19 On 8 January 2019, the appellant was notified that his SHEV application had been refused.
3.3 The new information provided by the appellant to the Authority
20 The delegate’s decision to refuse to grant the protection visa was referred to the Authority for review on 11 January 2019. By this stage, the appellant was no longer represented. On 14 January 2019, the appellant sought an extension of time within which to provide further documents to the Authority which he was seeking from his family in Sri Lanka.
21 On 30 January 2019, the appellant provided additional submissions and new information to the Authority. The appellant contended that four categories of new information were relevant to the appeal (leaving aside new country information). These were accurately summarised in the appellant’s submissions as follows:
a. That after his arrival to Australia, his mother and uncle were summoned to court and were required to pay money in order to be released from the court hearing;
b. That the appellant’s sister was sexually assaulted by Sri Lankan authorities in [redacted] 2016 because of her family association to the appellant and an allegation that she was involved in collecting LTTE funds from overseas, leading to her suicide;
c. Information received from his mother about the abduction, detention and torture of his brother in [redacted] 2018; and
d. Information received from his mother about the abduction, detention and torture of his brother in [redacted] 2019.
(Citations omitted.)
(Together with the documents described below, it is convenient to describe these as the new personal information.)
22 The appellant also relevantly provided the following documents in support of his claims:
(1) A “Summons to a Witness to Give Evidence” issued to his mother;
(2) An English translation of a death certificate of the appellant’s sister, listing her cause of death; and
(3) An untranslated obituary notice for the appellant’s sister.
23 The summons is in similar form to the arrest warrant, purports to be issued by the same court as the arrest warrant, and bears the same case number and complainant as the arrest warrant. The summons also bears two dates as follows:
Whereas it has been made to appear to this Court that you are likely to give material evidence in the above case for the Prosecution/Defence, You are hereby required to appear before this Court on

…
By Order of Court,

24 The Authority’s reading of the second date as 26 October 2013, rather than 10 June 2013, is significant to ground 2, as I later explain. The appellant submitted that this was an important document which supported his contention that his court proceedings continued for a number of years and that he was subject to an outstanding arrest warrant.
25 On 3 April 2019, the Authority affirmed the delegate’s refusal of the appellant’s protection visa application.

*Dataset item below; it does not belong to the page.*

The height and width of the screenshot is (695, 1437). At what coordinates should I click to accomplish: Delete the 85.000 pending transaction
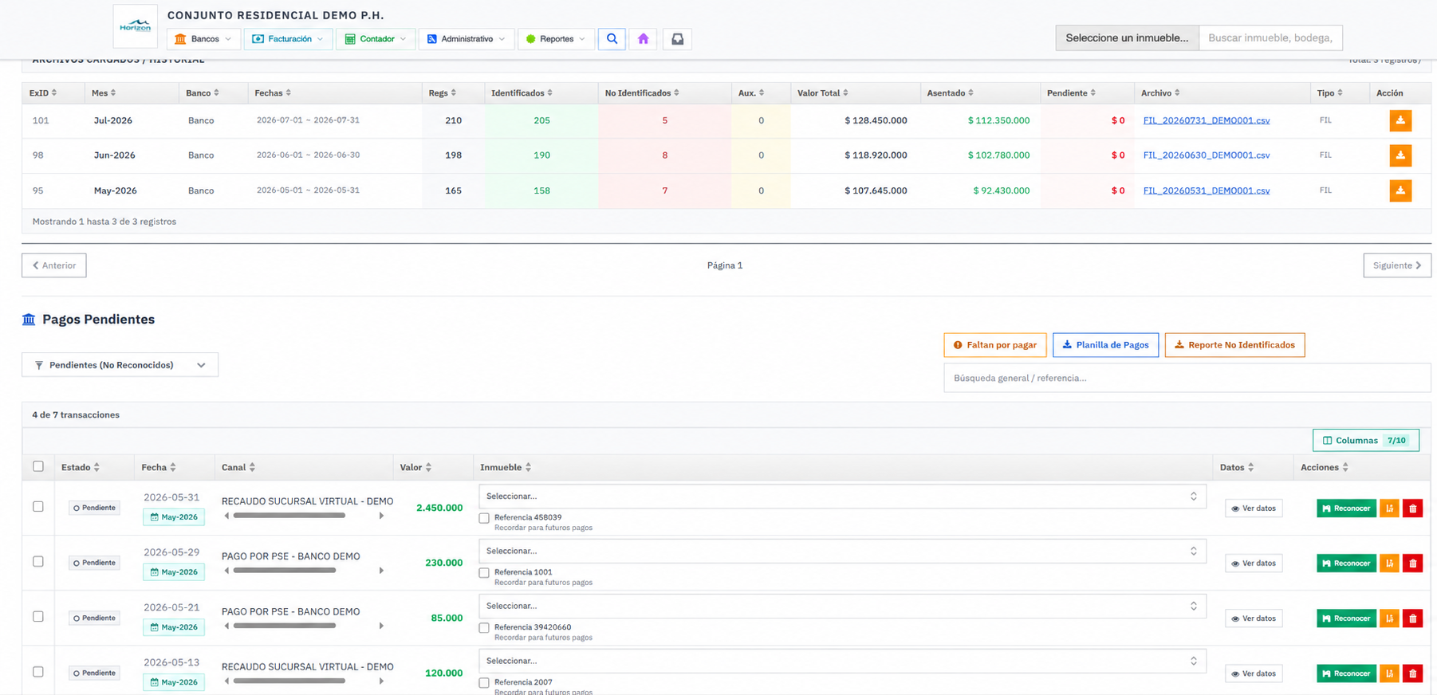(x=1413, y=618)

26 First, with respect to the new information on which the appellant sough to rely, the Authority found that the appellant had been given “plenty of opportunity to present all his claims to the delegate” during the 4 December 2018 interview. The Authority also expressed doubts and concerns about the new personal information, and decided not to accept the information under s 473DD for reasons I later develop.

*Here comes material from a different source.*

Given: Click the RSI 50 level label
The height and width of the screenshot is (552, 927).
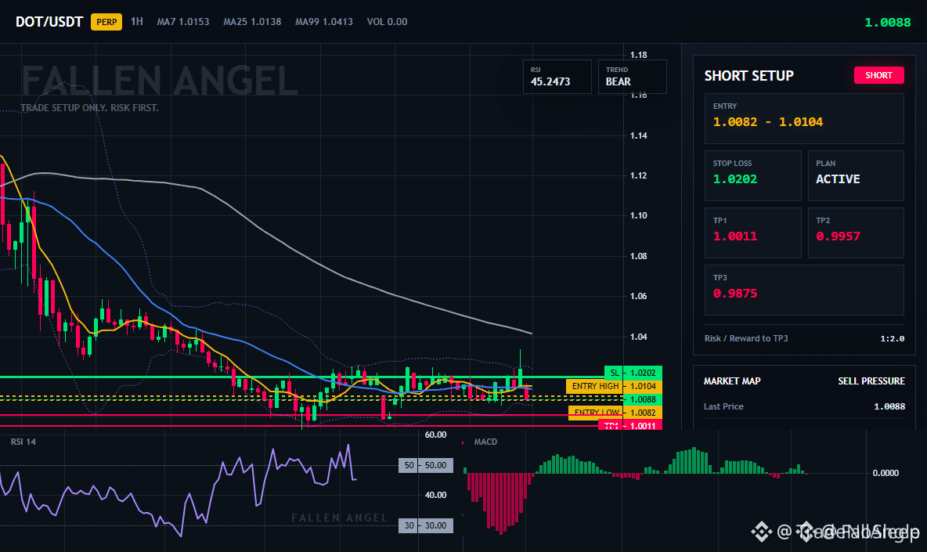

27 Secondly, the findings by the Authority for concluding that the appellant did not satisfy the criteria for a protection visa in ss 36(2)(a) (the refugee criterion) or 36(2)(aa) (the complementary protection criterion) may be briefly summarised as follows.

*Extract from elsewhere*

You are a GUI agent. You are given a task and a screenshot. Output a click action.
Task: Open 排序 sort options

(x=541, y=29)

28 The Authority accepted that the appellant was taken for forced recruitment by the LTTE as a minor, during which time he was injured as punishment for attempting to escape, causing a permanent scar. The Authority further accepted that, as president of his local youth club, the appellant declined to support the TMVP and provided some assistance to the Tamil National Alliance. However, the Authority did not accept that the appellant was sought out or harmed for his or his family’s refusal to support the TMVP. The Authority found that the appellant “does not face a real chance of harm on account of his past involvement with the LTTE, his ethnicity, his scarring, his political associations (including any such associations he may have in the future), nor any other factors in his or his family’s profile or circumstance”.
29 Nor did the Authority accept the appellant’s evidence that criminal proceedings with respect to his first attempt to depart Sri Lanka illegally were ongoing and that further court proceedings were required. In so finding, the Authority rejected the applicant’s evidence that his mother and family had provided surety for his release and that there were any outstanding arrest warrants. Instead, the Authority was satisfied that the appellant “was processed in a group, found guilty by a Magistrate and served two weeks in prison” (at [36]). The Authority also found that upon being charged for illegal departure on return to Sri Lanka, the appellant would be in custody for a short period and would be fined, and that the evidence did not support that he would be at a real risk of a custodial sentence or mistreatment.
3.5 The application for judicial review in the Federal Circuit Court
30 On 30 April 2019, the appellant sought judicial review of the Authority’s decision in the FFCA (First BTK19 Decision, [29]). As none of the grounds raised before the primary judge are pressed on the appeal, it is unnecessary to summarise those here.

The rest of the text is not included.